--- ÉNONCÉ 1 ---
D'après l'article sur la présidentielle roumaine, pourquoi la Cour constitutionnelle a-t-elle invalidé l'élection de novembre 2024 ? Répondez en une ou deux phrases.
--- ÉNONCÉ 2 ---
Prolongez l'article sur la présidentielle roumaine en reprenant après sa dernière phrase.

--- TEXTE EXTRAIT ---

▽

ENTRETIEN. George Simion, candidat d’extrême droite et eurosceptique, est arrivé en tête du premier tour de la présidentielle en Roumanie. Alors que l’économie du pays affiche de bons indicateurs, ses électeurs sont tentés par un candidat « antisystème » et anti-Bruxelles. Des ressorts qui font le lit d’un euroscepticisme montant en Europe, selon Florent Parmentier, chercheur associé à l’Institut Jacques Delors.
Publié le 05/05/25 à 18:14
Les jeux ne sont pas encore faits, mais la tendance est là. Ce lundi, les citoyens roumains se sont réveillés avec un visage sur toutes les chaînes d’info en continu : celui de George Simion, candidat d’extrême droite populiste et eurosceptique, en tête du premier tour de l’élection présidentielle. Ce fan de Donald Trump qui se rêve en « président MAGA » (Make America Great Again), a recueilli 40,5 % des suffrages. En face, le maire centriste de Bucarest, Nicusor Dan (20,9 % des voix), qu’il affrontera au second tour.
Un réel plébiscite pour un premier tour de scrutin. D’autant que George Simion, cofondateur du parti Unité des Roumains a bénéficié du report des voix de Calin Georgescu, candidat indépendant d’extrême droite, avec aussi une ligne eurosceptique. Pour rappel, ce dernier a concouru lors d’une première présidentielle, organisée en novembre 2024, mais finalement invalidée par la Cour constitutionnelle roumaine pour suspicions d’ingérence russe, notamment via le réseau social TikTok. Arrivé en tête de ce scrutin caduc, Calin Georgescu a depuis été interdit de se représenter et fait l’objet de poursuites judiciaires.

△

--- JEU DE DONNÉES ---
▽

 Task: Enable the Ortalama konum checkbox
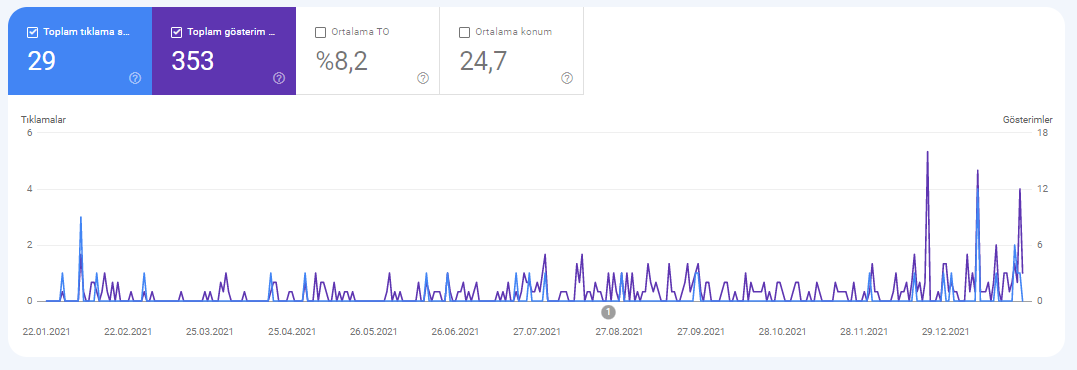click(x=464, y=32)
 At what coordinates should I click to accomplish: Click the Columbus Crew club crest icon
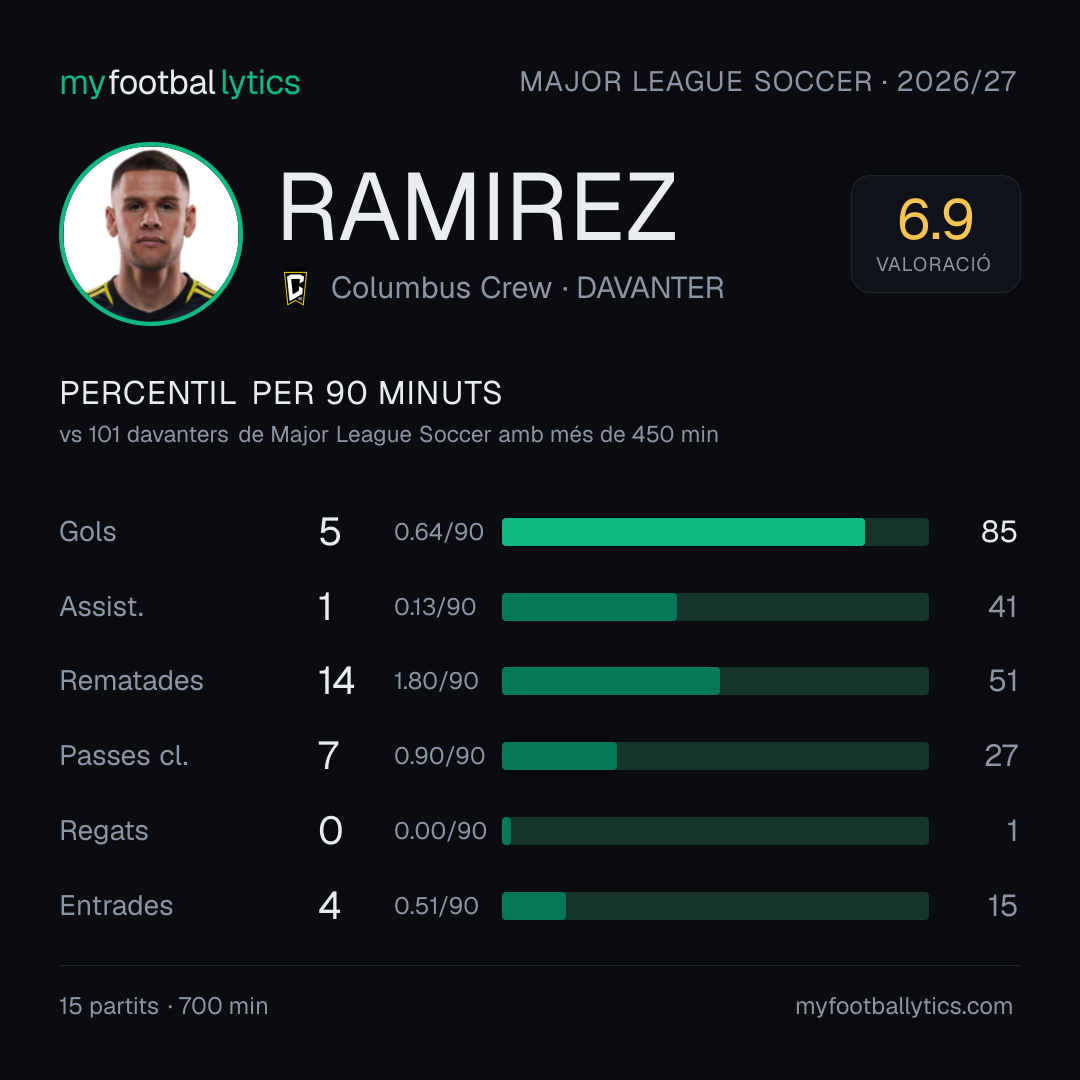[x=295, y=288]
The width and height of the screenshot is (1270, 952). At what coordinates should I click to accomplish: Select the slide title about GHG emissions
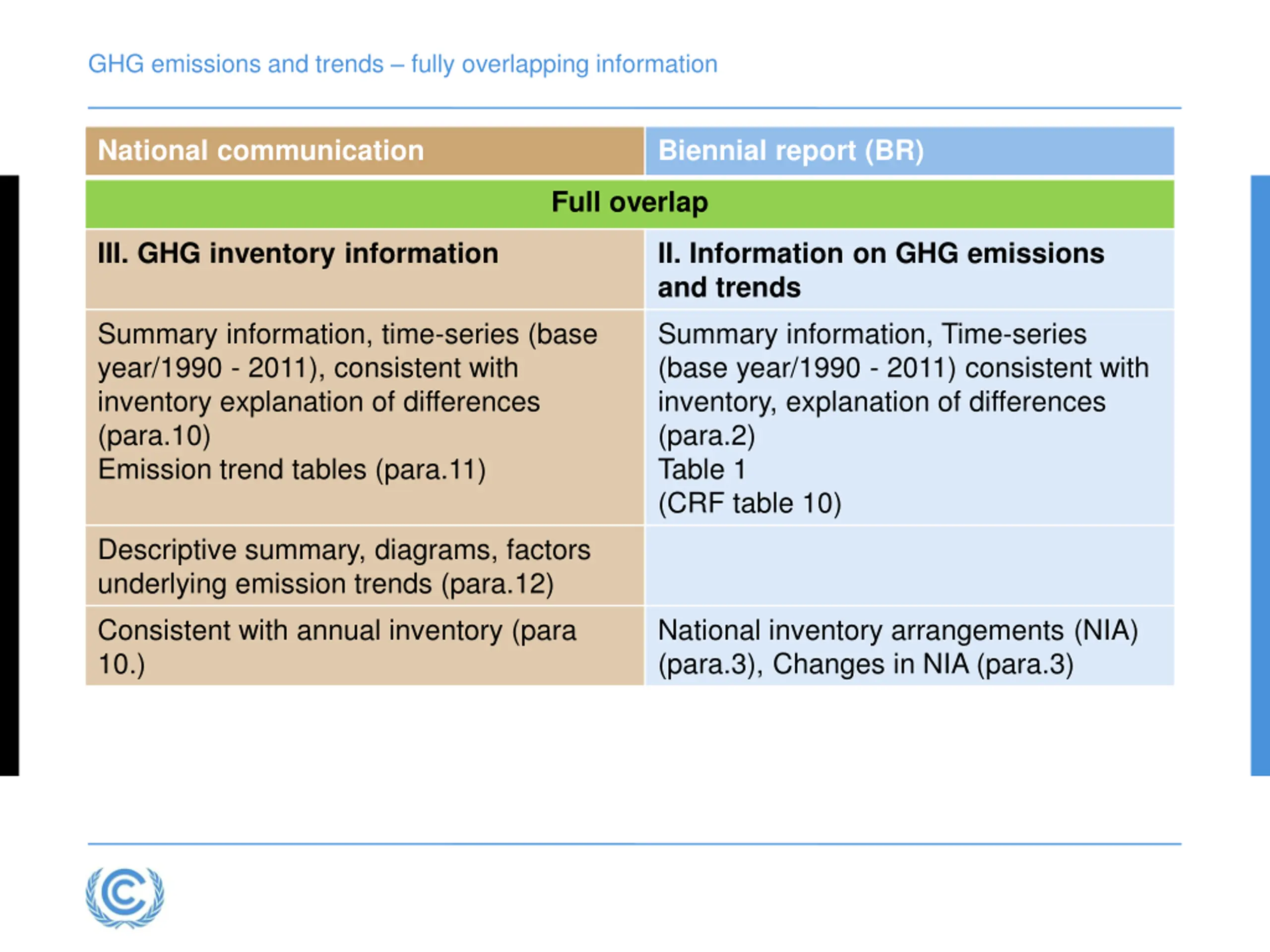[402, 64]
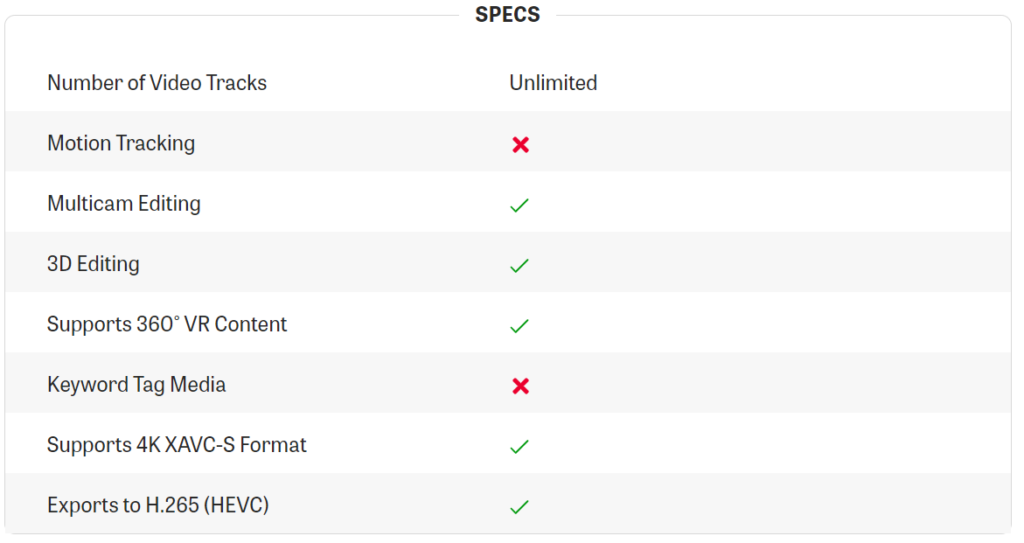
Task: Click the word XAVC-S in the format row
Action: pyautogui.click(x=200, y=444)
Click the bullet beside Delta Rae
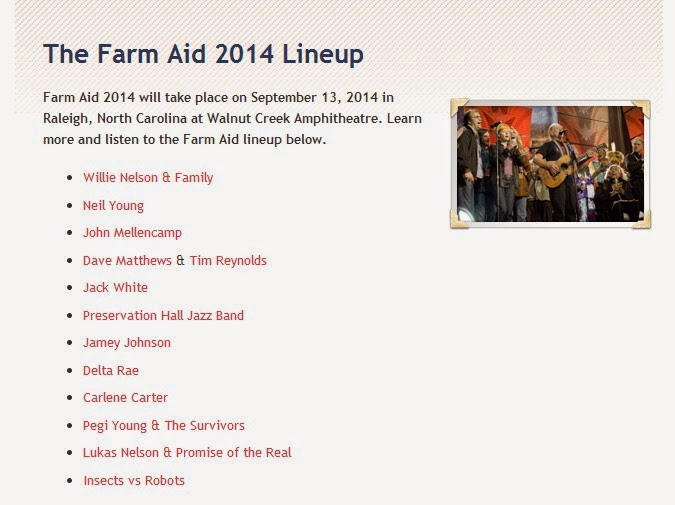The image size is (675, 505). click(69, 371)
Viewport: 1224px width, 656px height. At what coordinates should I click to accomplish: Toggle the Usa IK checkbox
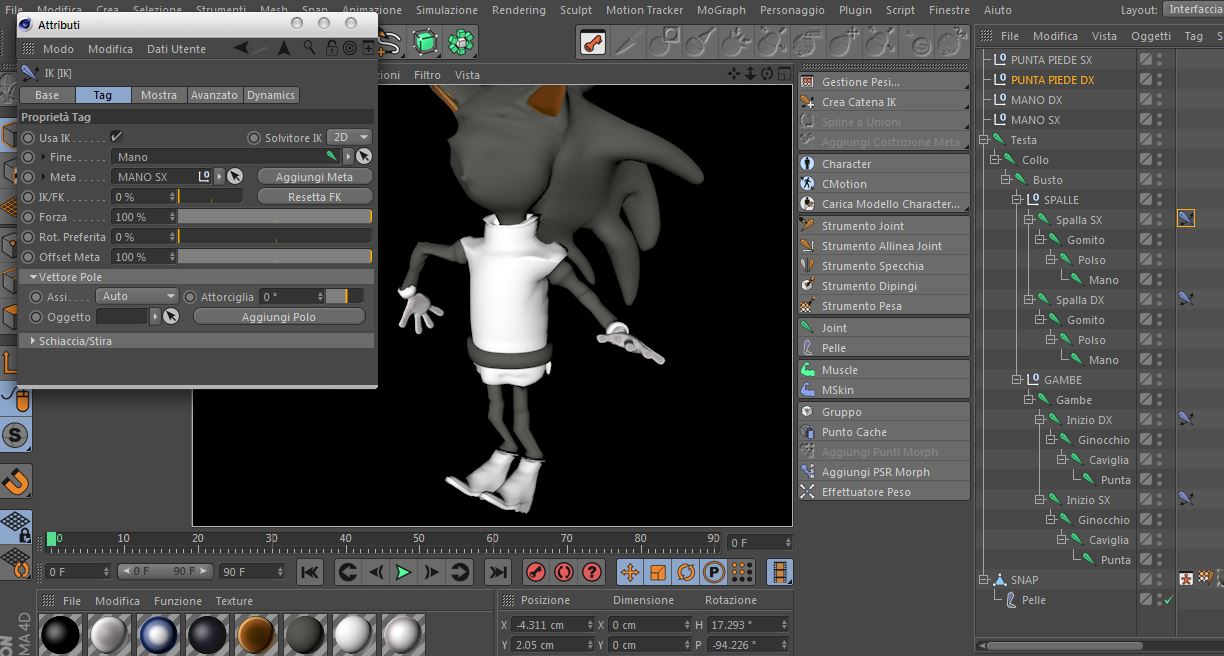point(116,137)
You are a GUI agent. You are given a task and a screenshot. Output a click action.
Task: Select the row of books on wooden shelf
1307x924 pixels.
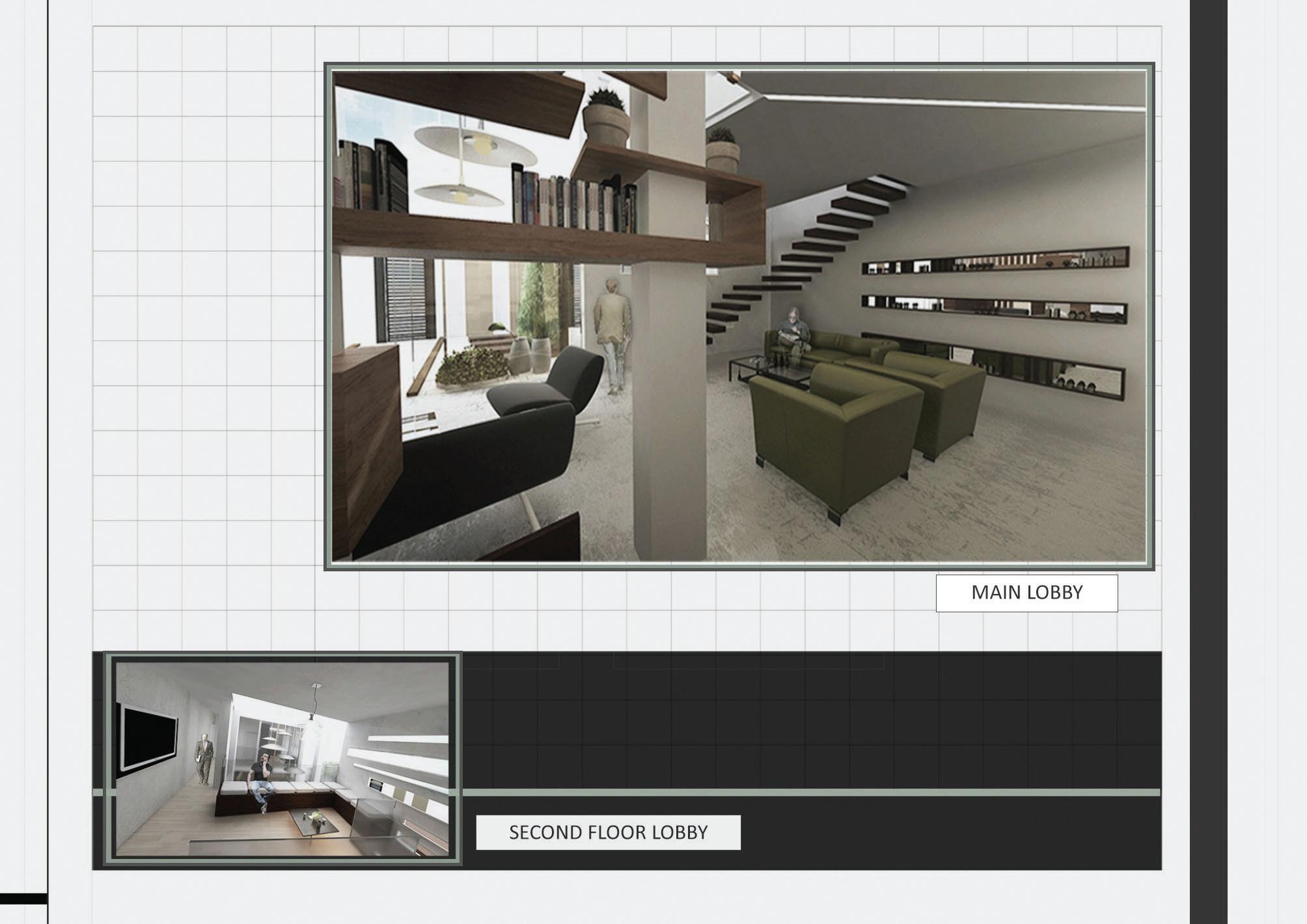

△

--- RÉPONSE ATTENDUE 1 ---
La Cour constitutionnelle roumaine a invalidé ce scrutin en raison de soupçons d'ingérence russe. Cette ingérence serait notamment passée par le réseau social TikTok.

--- RÉPONSE ATTENDUE 2 ---
Ce qui n’a pas empêché son allié George Simion de reprendre la tête de la course électorale. « Même si l’élection n’est pas bouclée, c’est le premier enseignement de ce premier tour : les Roumains semblent plébisciter un candidat antisystème », juge Florent Parmentier, chercheur associé à l’Institut Jacques Delors et HEC, spécialiste de l’Europe de l’Est. Dans une interview accordée à La Tribune, il analyse les ressorts politiques et économiques de ce scrutin, et l’illustration de la montée d’un « nouvel euroscepticisme » en Europe.
LA TRIBUNE. Quelles sont les leçons de ce premier tour de scrutin présidentiel en Roumanie ?
FLORENT PARMENTIER. Même si elle était fondée, l’annulation de la présidentielle de novembre dernier n’était pas sans danger pour la Roumanie. Le risque : renforcer le camp « antisystème », et eurosceptique, et les idées d’extrême droite. On voit que cela en prend le chemin. En face, on trouve un autre camp, pro-Europe et progressiste. Il y a donc une polarisation politique claire dans le pays. Dans le fond, ce premier tour montre qu’il y a une crise de confiance des Roumains envers leurs institutions. Les promesses électorales populistes de George Simion ont su « surfer » sur ce mécontentement.
Ce plébiscite d’un candidat eurosceptique a-t-il des causes économiques ?
Oui, assurément. L’inflation élevée dans le pays [autour de 5 %] est un vrai enjeu de court terme pour le pouvoir d’achat des Roumains. Mais lorsqu’on regarde les autres indicateurs, on se rend compte que l’économie roumaine se porte relativement bien. La richesse par habitant a progressé cette année, avec des salaires en hausse, et un PIB en croissance [+2,6% en 2025, selon l’OCDE]. Le déficit budgétaire est aussi en baisse, et la Roumanie deviendra en 2027 le premier exportateur de gaz de l’Union européenne.
Mais le gros problème est que cette bonne dynamique économique n’est pas ressentie par tous les Roumains. Beaucoup de ceux qui ont voté pour George Simion dénoncent une mauvaise répartition des richesses dans le pays, et la corruption. En outre, la dénonciation par George Simion de la « bureaucratie bruxelloise », et « son inflation de normes », parle à cet électorat.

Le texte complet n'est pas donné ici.